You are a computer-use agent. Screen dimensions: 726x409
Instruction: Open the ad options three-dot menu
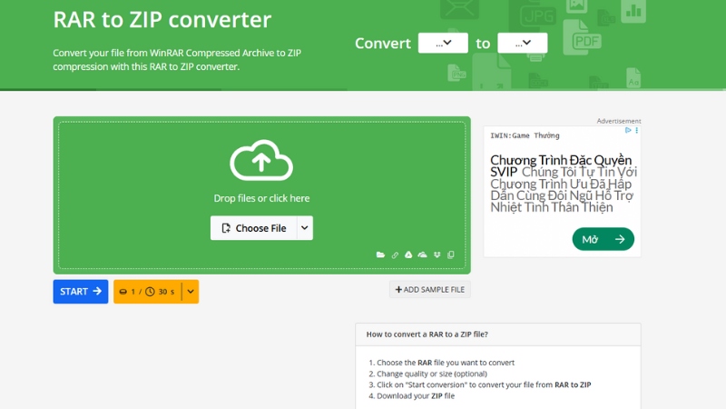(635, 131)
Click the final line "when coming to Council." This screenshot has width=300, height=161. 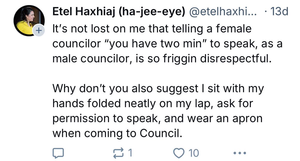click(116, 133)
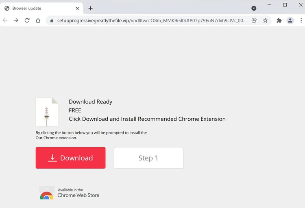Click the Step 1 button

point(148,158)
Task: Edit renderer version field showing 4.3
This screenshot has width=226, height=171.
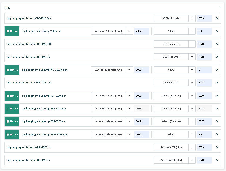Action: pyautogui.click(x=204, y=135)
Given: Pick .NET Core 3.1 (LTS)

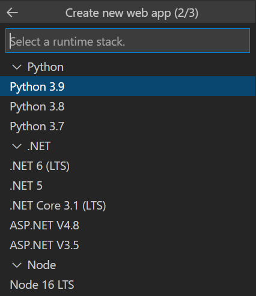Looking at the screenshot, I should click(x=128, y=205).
---
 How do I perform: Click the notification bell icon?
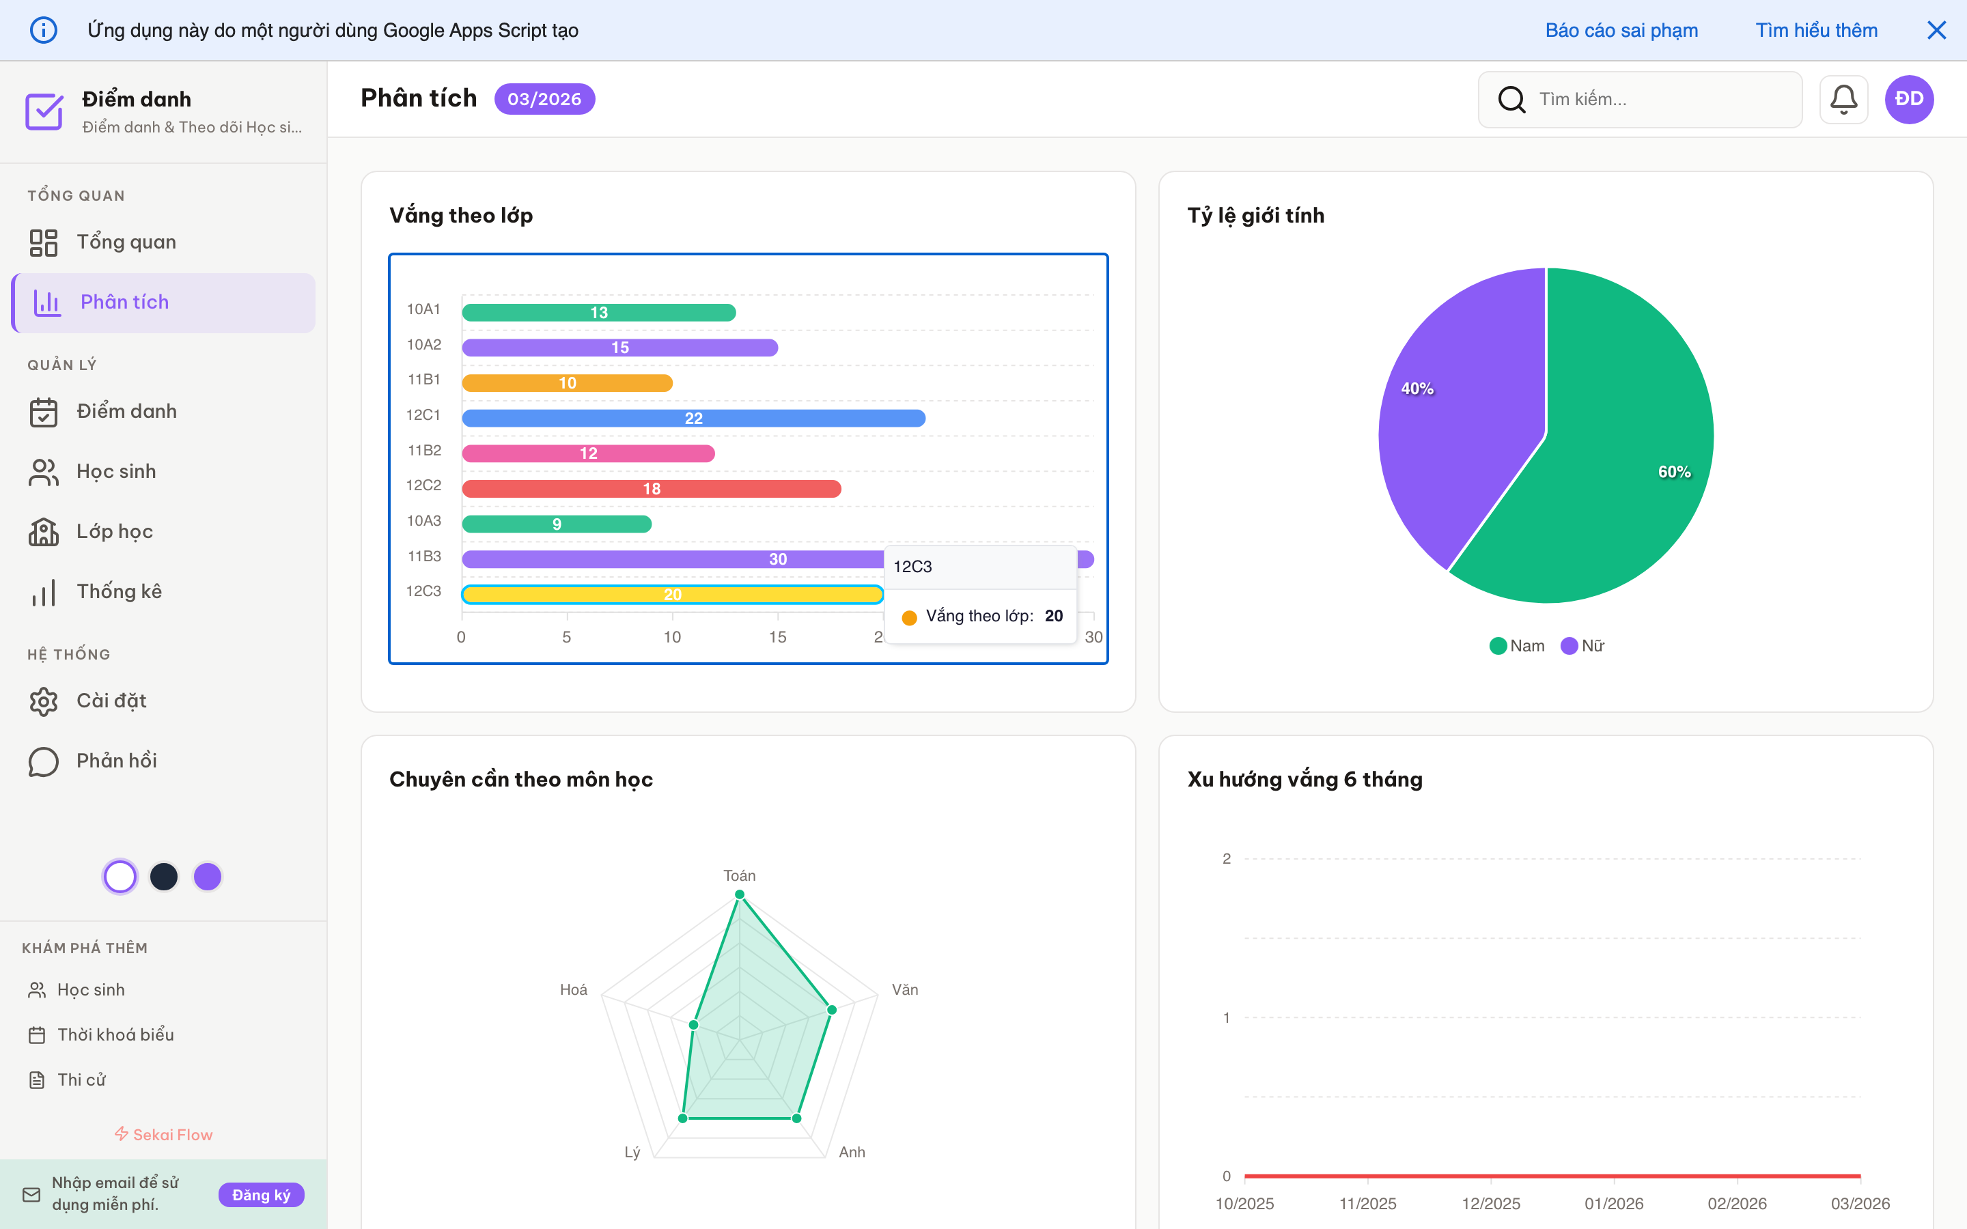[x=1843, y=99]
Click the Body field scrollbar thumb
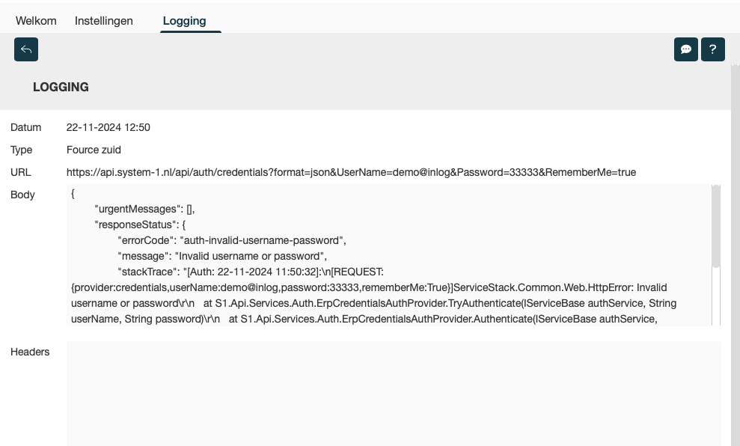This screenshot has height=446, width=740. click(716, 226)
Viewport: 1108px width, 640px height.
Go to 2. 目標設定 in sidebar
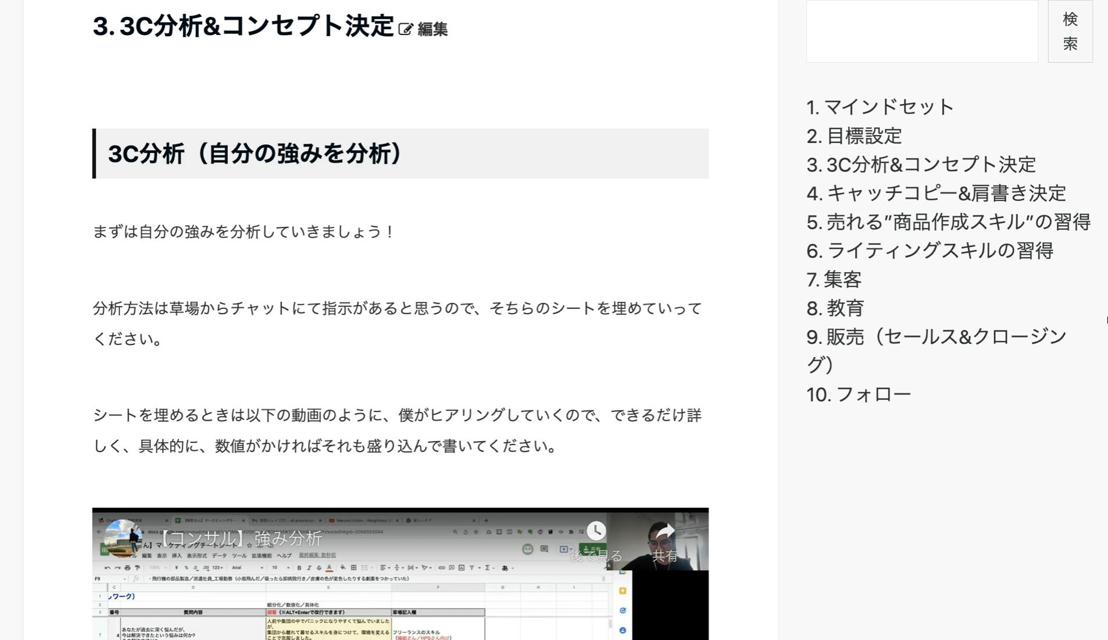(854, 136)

> [Challenge]:
Format the items in the stretch from the line containing "Task: Edit renderer version field showing 4.3" through the line containing "Looking at the" as a two-column CSV with the columns request and answer. Give one row per item, put each field in quotes, replace line breaks with spaces, and leave out the pictures.

> [Answer for the task]:
request,answer
"Task: Edit renderer version field showing 4.3 This screenshot has width=226, height=171.","Action: pyautogui.click(x=204, y=135)"
"Given: Pick .NET Core 3.1 (LTS)","Looking at the screenshot, I should click(x=128, y=205)."